SELECTED TEXT.
╔══
KYOTO -- Kyocera will acquire SGS Tool of the U.S. for about 10 billion yen ($88.8 million) to add to its existing cutting-tool offerings for automotive, aircraft and other applications.
The Kyoto-based company announced the deal Wednesday. It will acquire all shares in SGS -- based in the state of Ohio -- from its founding family and turn it into a subsidiary on May 2.
SGS generates annual sales of about 7 billion yen to 8 billion yen, and specializes in finishing drills as well as medical cutting tools. Kyocera's cutting-tool sales reach into the tens of billions of yen, with strong business in Asia including Japan. It focuses on rough-cut tools, with such products accounting for some 90% of its lineup.
By acquiring SGS, Kyocera will be in a better position to pitch automotive and aircraft parts makers on its products.
Back in 2011, Kyocera acquired Danish tool maker Unimerco for about 20 billion yen to beef up its European business. Now, the company intends to strengthen North American operations with the SGS deal. Kyocera aims to increase its North American sales to 25 billion yen in fiscal 2018, up from around 10 billion yen now.
The global market for ultrahard tools is estimated at roughly 2 trillion yen. As Chinese production of smartphones slows, demand is on a decline. But demand for the tools in autos and aircraft is expected to rise over the medium to long term as more hard materials such as carbon fiber and titanium are used in bodies. Overseas players such as Sweden's Sandvik have high market shares, and Kyocera is trying to catch up.
╚══
GIVEN INFORMATION.
╔══
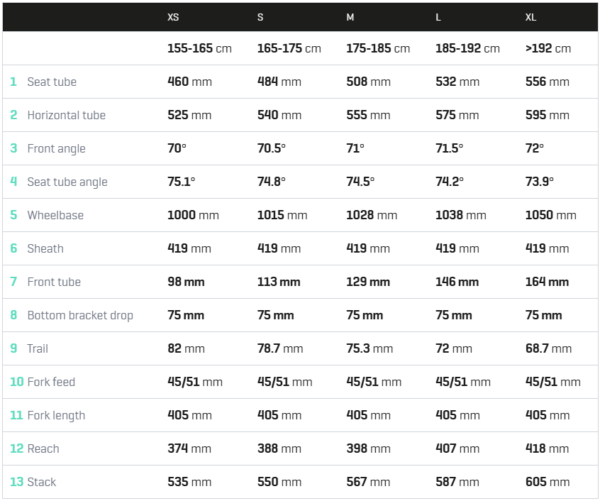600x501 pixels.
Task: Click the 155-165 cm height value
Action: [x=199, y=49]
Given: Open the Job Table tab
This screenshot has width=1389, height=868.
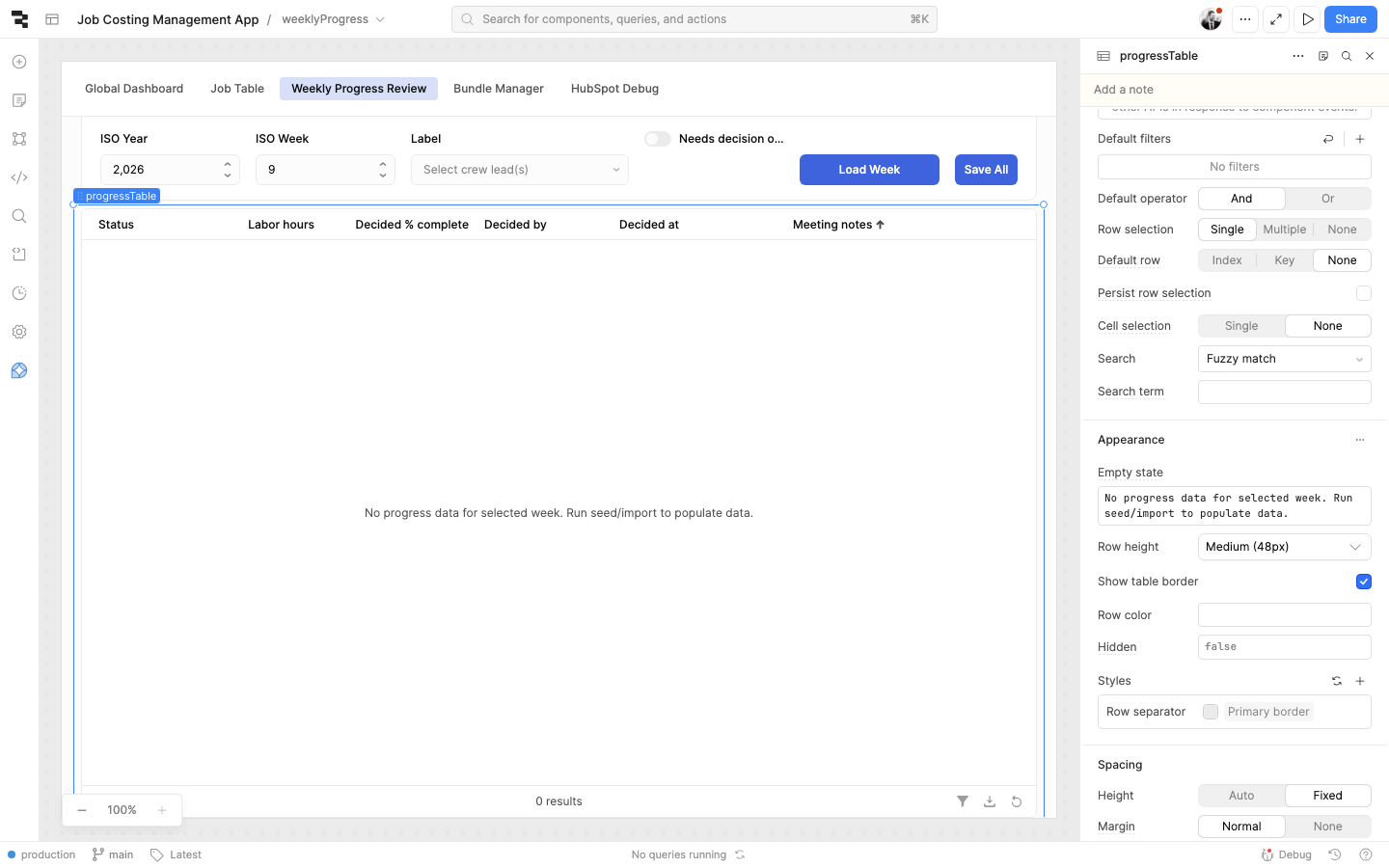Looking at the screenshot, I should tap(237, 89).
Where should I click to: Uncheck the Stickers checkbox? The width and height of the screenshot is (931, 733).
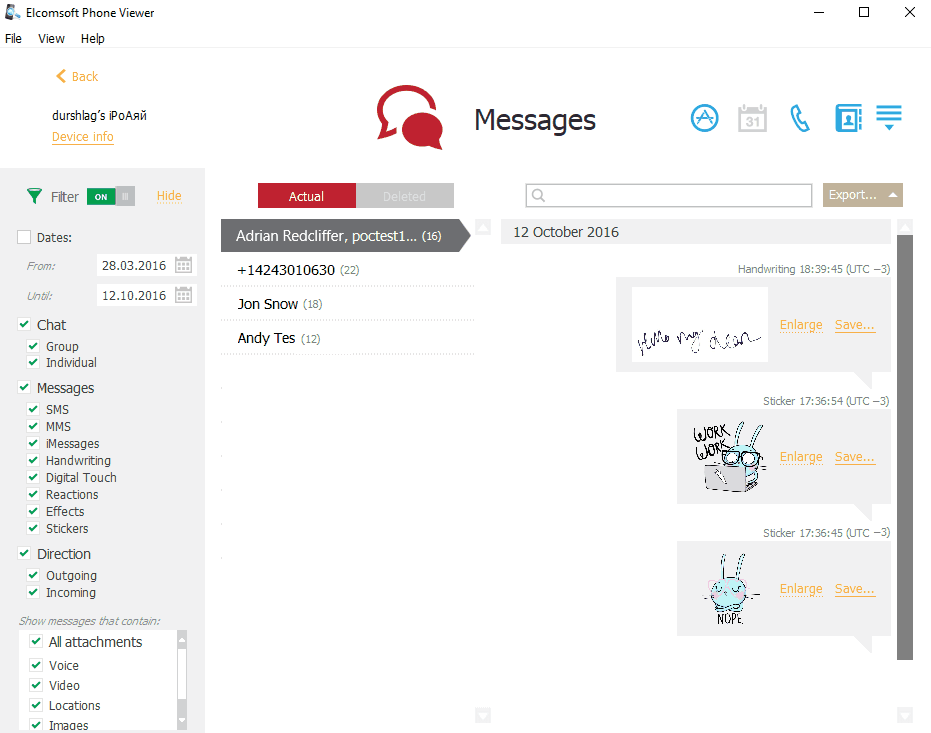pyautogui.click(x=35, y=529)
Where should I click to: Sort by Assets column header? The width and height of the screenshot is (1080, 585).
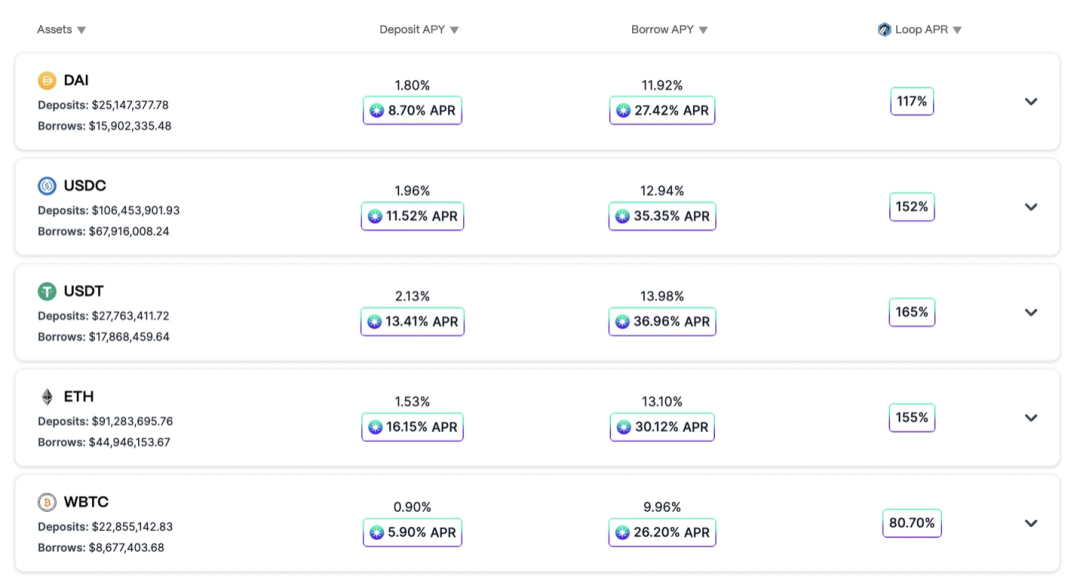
╚══
WORK ORDER 1.
Write out the stretch of the Kyocera article from "Back in 2011, Kyocera" through "to catch up.".
WORK ORDER 2.
Name every company mentioned in the Kyocera article.
The lines come from a different source than the Kyocera article.

ANSWER AREA 1.
Back in 2011, Kyocera acquired Danish tool maker Unimerco for about 20 billion yen to beef up its European business. Now, the company intends to strengthen North American operations with the SGS deal. Kyocera aims to increase its North American sales to 25 billion yen in fiscal 2018, up from around 10 billion yen now.
The global market for ultrahard tools is estimated at roughly 2 trillion yen. As Chinese production of smartphones slows, demand is on a decline. But demand for the tools in autos and aircraft is expected to rise over the medium to long term as more hard materials such as carbon fiber and titanium are used in bodies. Overseas players such as Sweden's Sandvik have high market shares, and Kyocera is trying to catch up.

ANSWER AREA 2.
Kyocera, SGS Tool, Unimerco, Sandvik